A visão do IPARDES, ao partir de uma negação do pensamento cepalino é

fundamental para se pensar o Paraná como uma economia integrante da dinâmica

brasileira e com relações equilibradas com o estado de São Paulo. Construída com um

conjunto de informações e instituições mais desenvolvidas, representa uma importante

interpretação e fonte de dados sobre o desenvolvimento econômico do Paraná,

sobretudo após os anos 1970, embora permaneça uma lacuna para as décadas anteriores.

Como defendem os dois autores, não há o objetivo de compor um trabalho

historiográfico, mas o são, à maneira que o estudo da história, dos documentos e dos

fatos, nos quais se debruçam buscando uma interpretação são necessários ao

entendimento e à compreensão do desenvolvimento econômico e social de uma região.

Se os mecanismos de superação do subdesenvolvimento pensados por Padis não

cabiam mais à realidade paranaense quando de sua publicação, nos anos 80, bem como

se a interpretação apresenta falhas, assim devem ser entendidas, como uma obra

inacabada, sem retoques.

Pelo valor historiográfico é uma obra importante, bem como para a compreensão

do cenário e do pensamento que conduziu um intelectual à formulação de suas ideias.

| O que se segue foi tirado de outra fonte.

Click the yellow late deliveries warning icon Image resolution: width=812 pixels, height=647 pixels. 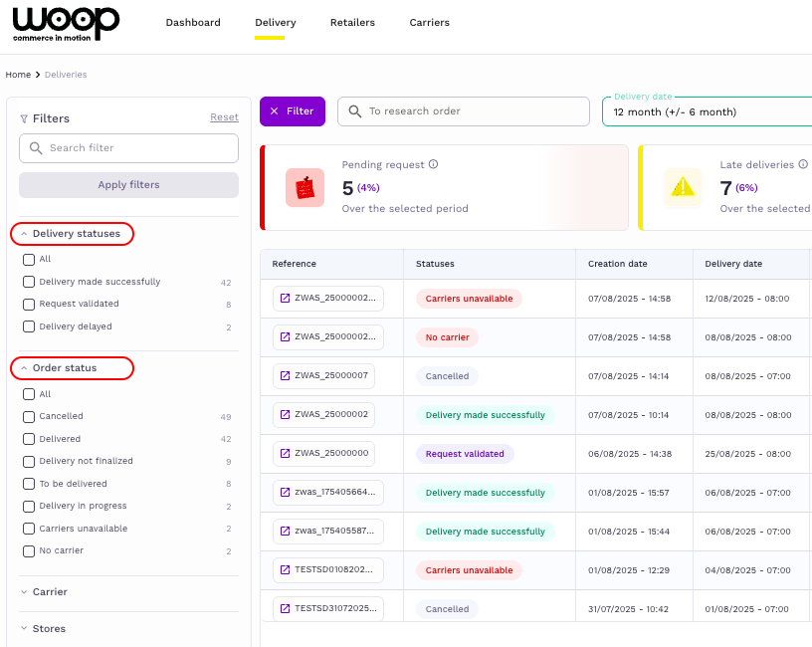(683, 187)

Para além de historiográfico, é a composição, in natura, do pensamento de um homem

de seu tempo. Se idealista foi desde a juventude, buscou sê-lo, com o instrumental e

referencial existente à sua época, para encontrar melhores condições de vida em seu

país.

O Ipardes, instituição hoje consolidada, é um órgão fundamental para se

compreender o Paraná, seja pelos trabalhos técnicos desenvolvidos, pelas obras e pela

ampla discussão de pensamento. Certamente, sem esse marco institucional e a busca por

um trabalho científico que negasse ideologias tão presentes no estado seria impossível

se estabelecer uma importante contraposição e compreender o estado sob outro prisma.